Rabbits were also imaged prior to injection, immediately after injection, and then at day 176 after injection using a non-contact spectral domain OCT (SD-OCT) instrument (Envisu R-class SD-OCT, Bioptigen, Morrisville, NC, USA), which contains a superluminescent light-emitting diode (SLED) delivering light at a wavelength of 840 nm. The imaging was performed using the hand-held probe of the SD-OCT device fitted with a non-contact 12-mm telecentric lens for image acquisition. After adjusting the arm reference length on the SD-OCT device by the manufacturer’s recommendations, the SD-OCT was set to 1,000 A scans per B scan, and 100 B scans in total, to generate a radial volume of 8 mm in diameter. B scans and en face reconstructed images were reviewed.

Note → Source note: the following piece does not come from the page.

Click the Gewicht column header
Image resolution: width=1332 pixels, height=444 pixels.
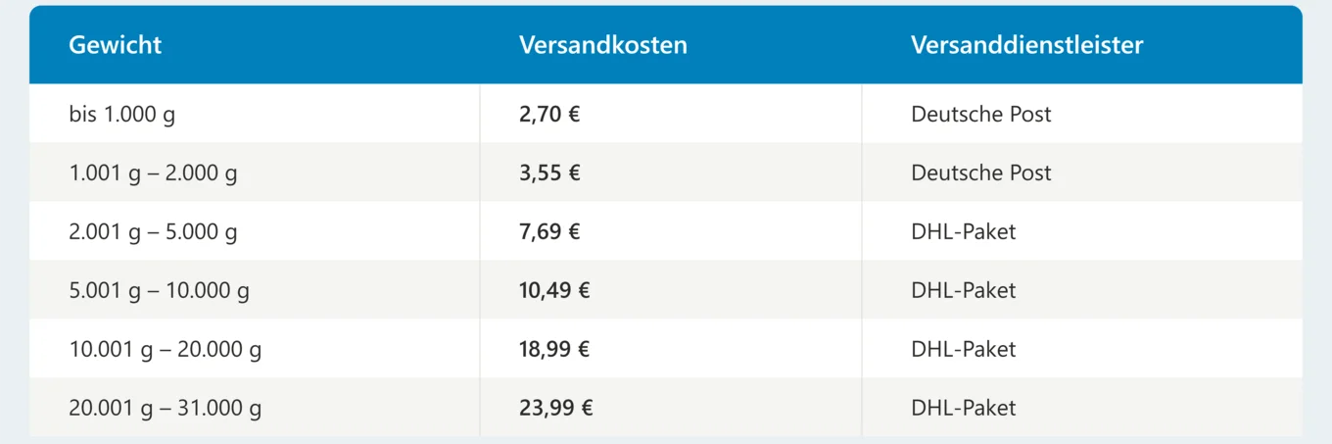(116, 45)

Tears (using a Schirmer tear test strip) were collected weekly after injection for evidence of virus shedding and nAbs generated to the AAV8 capsid or transgene product using a standard protocol.¹⁴ Plasma and serum were collected prior to injection and every 30 days after injection for evaluation of standard toxicological parameters, including a CBC (e.g., white count, red blood cell [RBC] count, platelets) and complete chemistry profiles (e.g., liver enzymes, albumin, blood urea nitrogen, creatinine). In addition, at necropsy, the liver, spleen, kidney, heart, and non-injected contralateral eye were harvested for vector biodistribution assays using qPCR.

On day 176, imaging from corneal epithelium to endothelium of the axial cornea was performed in both the injected and opposite-eye non-injected cornea using in vivo confocal microscopy (Heidelberg Retina Tomograph 3 with Rostock corneal module, Heidelberg Engineering, Dossenheim, Germany). Corneal endothelial counts were performed on the endothelial images using the automated feature of the Heidelberg system.

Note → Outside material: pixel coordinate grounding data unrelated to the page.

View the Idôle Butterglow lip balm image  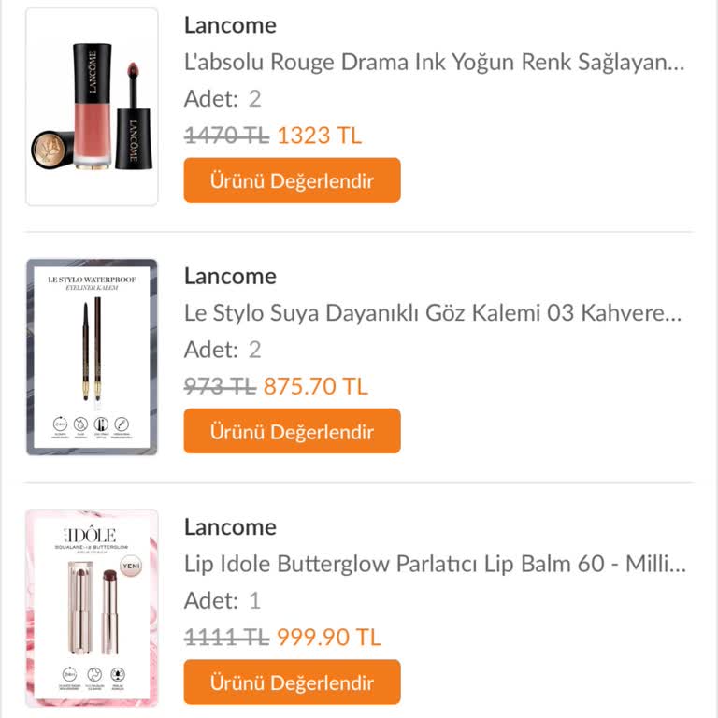point(92,608)
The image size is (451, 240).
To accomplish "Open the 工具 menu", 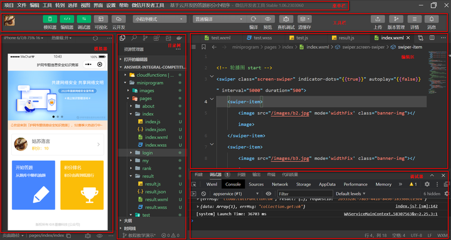I will (x=47, y=6).
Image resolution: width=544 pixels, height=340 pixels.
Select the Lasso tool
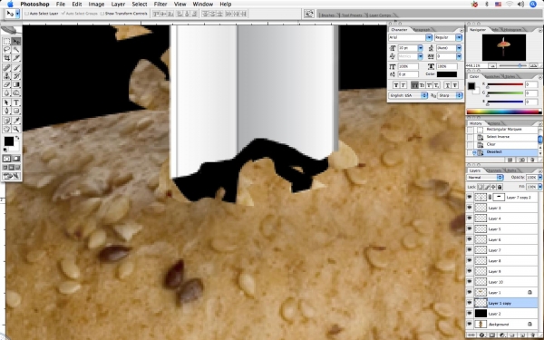7,50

Rabbits were euthanized 176 days after injection and the eyes were collected, fixed, and analyzed histologically or via probe-based qPCR analysis for transgene expression (three eyes in the saline group and four eyes of the AAV-IDUA groups for histology and the remainder from each group for qPCR). Eyes were excised, fixed, embedded in paraffin, sectioned at a thickness of 5 μm, and stained with H&E prior to examination by light microscopy.

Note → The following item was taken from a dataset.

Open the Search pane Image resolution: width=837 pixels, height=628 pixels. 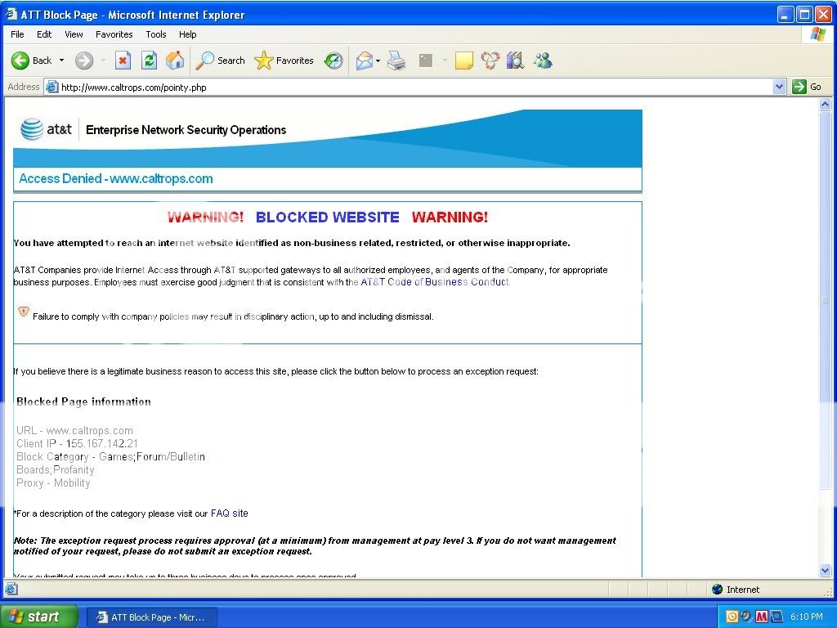pos(221,61)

Immunofluorescence (Immunohistochemistry)

Eyes were fixed with 10% formaldehyde and then processed and embedded in paraffin. Five-micrometer sections were prepared for immunofluorescence staining following a previously described method.²⁵ Briefly, after deparaffinization, the slides were rehydrated in a series of graded alcohol baths (from 100% to 95% and then to 70%) until water. After antigen retrieval, sections were treated with blocking solution consisting of normal goat serum (10%) and Triton X-100 (0.4%) in PBS for 2 h at room temperature, and antibodies specific for IDUA (1:100 dilution, Biorbyt, orb157615) were diluted in blocking buffer and incubated with samples overnight at 4°C. After washing three times with PBS containing 0.025% Triton X-100, samples were incubated with goat anti-rabbit immunoglobulin G (IgG) (Alexa Fluor 594, 1:1,000 dilution, Abcam, Eugene, OR, USA) for 1 h at room temperature. Slides were mounted with coverslips using mounting medium containing DAPI (p36971, Invitrogen) and observed using a fluorescence microscope.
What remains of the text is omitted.